Emergency Generator Selection, Installation Require Careful Planning
Generac Unit Installed at Service Station
This is what the emergency standby generators look like when they're installed in most business settings. They're only two or three times the size of your air conditioning unit, and they make little noise when running. This Generac unit runs on natural gas, starts automatically when the power fails, automatically exercises itself and runs its own diagnostics. (Photo Credit: Generac)

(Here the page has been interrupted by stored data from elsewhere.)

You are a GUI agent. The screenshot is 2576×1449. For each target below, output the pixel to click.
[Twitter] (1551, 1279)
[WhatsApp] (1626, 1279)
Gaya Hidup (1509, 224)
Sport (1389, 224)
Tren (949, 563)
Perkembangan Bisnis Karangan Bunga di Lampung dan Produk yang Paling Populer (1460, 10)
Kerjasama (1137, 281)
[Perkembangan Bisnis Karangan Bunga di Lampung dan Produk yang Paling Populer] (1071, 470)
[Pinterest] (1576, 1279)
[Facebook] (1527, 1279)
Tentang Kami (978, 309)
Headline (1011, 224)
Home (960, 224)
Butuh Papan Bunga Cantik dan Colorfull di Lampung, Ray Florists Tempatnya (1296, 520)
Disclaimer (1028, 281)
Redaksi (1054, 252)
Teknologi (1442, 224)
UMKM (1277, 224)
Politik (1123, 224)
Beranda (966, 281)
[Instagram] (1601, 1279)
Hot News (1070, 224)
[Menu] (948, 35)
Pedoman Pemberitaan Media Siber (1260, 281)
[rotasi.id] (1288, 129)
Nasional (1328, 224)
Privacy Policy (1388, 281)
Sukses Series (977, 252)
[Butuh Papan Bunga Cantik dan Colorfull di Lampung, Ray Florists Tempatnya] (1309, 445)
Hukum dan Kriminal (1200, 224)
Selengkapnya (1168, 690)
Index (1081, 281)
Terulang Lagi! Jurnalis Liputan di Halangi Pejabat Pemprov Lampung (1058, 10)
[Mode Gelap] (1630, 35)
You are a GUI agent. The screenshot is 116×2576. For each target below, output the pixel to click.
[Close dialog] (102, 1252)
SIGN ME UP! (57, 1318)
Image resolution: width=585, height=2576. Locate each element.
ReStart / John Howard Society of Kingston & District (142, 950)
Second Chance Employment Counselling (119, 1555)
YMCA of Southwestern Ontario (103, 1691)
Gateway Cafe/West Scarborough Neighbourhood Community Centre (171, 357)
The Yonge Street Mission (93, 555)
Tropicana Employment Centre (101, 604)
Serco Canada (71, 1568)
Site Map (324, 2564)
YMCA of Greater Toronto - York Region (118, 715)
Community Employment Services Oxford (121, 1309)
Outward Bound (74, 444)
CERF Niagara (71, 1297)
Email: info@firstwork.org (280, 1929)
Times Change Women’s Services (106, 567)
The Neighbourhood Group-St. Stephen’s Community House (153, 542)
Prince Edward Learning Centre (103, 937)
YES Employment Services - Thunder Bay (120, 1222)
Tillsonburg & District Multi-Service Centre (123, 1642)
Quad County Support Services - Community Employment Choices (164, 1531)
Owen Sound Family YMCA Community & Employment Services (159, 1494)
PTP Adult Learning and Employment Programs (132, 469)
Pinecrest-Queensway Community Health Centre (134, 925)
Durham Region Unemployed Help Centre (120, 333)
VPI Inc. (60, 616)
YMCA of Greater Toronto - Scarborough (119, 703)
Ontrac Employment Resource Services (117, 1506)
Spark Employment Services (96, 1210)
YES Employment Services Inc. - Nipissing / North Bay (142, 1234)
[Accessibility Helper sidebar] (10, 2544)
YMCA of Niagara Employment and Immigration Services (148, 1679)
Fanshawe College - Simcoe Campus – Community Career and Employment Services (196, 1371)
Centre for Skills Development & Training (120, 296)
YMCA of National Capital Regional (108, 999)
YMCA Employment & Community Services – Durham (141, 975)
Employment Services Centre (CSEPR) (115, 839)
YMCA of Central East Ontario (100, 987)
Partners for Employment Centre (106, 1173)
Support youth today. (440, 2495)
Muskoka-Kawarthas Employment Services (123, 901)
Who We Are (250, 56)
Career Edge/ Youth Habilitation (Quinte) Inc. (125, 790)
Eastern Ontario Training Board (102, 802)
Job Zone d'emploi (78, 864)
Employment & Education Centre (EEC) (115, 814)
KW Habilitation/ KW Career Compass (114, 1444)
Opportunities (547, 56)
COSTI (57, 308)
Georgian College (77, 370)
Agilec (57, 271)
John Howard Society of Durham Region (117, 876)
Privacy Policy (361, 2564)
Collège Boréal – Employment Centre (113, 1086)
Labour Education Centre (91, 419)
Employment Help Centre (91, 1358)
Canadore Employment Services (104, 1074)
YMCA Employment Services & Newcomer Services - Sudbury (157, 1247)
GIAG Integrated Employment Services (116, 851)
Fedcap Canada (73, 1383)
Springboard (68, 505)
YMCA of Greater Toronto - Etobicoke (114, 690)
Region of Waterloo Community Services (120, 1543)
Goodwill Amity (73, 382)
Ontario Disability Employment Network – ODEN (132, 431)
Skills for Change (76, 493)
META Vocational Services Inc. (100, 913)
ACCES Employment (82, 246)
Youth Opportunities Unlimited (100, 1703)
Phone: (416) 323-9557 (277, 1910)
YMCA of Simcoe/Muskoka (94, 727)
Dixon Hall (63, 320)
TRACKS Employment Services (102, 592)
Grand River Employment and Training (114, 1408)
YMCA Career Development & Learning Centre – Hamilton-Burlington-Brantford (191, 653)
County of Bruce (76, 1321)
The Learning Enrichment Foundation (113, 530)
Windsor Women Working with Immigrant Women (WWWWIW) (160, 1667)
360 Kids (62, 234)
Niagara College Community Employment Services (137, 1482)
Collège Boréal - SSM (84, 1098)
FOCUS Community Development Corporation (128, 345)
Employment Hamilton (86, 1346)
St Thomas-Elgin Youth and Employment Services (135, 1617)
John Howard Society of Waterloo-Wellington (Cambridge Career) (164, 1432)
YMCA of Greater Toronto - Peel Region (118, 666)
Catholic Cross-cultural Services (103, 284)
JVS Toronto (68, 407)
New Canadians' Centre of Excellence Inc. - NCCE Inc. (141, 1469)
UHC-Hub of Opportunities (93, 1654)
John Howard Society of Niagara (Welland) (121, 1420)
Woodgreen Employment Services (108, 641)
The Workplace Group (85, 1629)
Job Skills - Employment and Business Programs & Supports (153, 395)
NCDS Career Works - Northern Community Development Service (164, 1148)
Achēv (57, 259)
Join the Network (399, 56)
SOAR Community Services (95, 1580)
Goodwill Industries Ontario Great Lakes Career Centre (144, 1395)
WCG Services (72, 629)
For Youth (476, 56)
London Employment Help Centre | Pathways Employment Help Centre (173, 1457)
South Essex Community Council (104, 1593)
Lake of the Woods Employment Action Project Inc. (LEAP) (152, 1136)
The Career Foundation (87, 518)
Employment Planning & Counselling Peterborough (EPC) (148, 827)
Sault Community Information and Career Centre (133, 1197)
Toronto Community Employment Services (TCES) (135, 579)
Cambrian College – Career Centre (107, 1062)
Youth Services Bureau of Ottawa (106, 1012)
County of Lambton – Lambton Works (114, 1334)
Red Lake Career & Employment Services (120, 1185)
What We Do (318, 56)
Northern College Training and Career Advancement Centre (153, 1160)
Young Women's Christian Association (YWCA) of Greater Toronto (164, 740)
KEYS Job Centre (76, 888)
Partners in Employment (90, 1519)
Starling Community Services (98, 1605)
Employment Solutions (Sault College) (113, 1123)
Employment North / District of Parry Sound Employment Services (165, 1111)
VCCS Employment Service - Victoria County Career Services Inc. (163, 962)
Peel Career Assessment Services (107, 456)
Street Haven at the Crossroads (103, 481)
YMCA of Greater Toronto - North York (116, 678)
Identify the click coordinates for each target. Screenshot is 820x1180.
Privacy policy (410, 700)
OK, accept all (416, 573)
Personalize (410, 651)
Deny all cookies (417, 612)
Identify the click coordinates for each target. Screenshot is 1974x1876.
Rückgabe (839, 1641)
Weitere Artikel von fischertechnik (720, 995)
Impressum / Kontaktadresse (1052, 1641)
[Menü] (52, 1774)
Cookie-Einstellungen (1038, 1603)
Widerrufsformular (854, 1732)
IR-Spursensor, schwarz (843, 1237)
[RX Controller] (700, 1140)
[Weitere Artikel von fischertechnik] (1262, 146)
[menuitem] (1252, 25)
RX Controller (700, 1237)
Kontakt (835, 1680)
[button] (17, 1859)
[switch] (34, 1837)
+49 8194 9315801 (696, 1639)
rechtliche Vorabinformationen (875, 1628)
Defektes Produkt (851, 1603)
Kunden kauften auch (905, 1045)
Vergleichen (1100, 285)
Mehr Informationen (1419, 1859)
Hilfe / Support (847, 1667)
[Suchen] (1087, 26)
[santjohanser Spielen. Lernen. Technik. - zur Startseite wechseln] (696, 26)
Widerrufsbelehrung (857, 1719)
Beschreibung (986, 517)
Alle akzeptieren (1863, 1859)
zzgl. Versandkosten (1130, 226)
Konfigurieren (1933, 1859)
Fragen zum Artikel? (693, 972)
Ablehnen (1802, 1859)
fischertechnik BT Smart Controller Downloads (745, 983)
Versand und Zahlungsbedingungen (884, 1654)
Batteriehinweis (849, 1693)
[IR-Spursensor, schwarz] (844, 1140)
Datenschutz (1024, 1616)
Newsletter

Emergency backup generators come in a variety of sizes and configurations, and can be put to a variety of uses. Here's a look at what you'll have when you have one installed. When it comes to your business, planning and executing an emergency generator installation is a job for the pros. "First, you need to determine what you want to power and what the wattage requirements are," Dan Giampetroni, business manager for Kohler Power Systems told eWEEK in a written statement. "Take an inventory of the systems and appliances you need to power in your business, including things like lights, security system, air conditioning, cook tops, sales registers, refrigeration, computers, data servers, etc. For example, a gas station could take anywhere from a 30- to a 150-kilowatt standby generator, depending on the number of pumps, coolers and the geographic location (higher air conditioning demand in warmer regions). Finally, consider the fuel source. Will the generator be running on LP (or liquefied petroleum gas), natural gas or diesel?"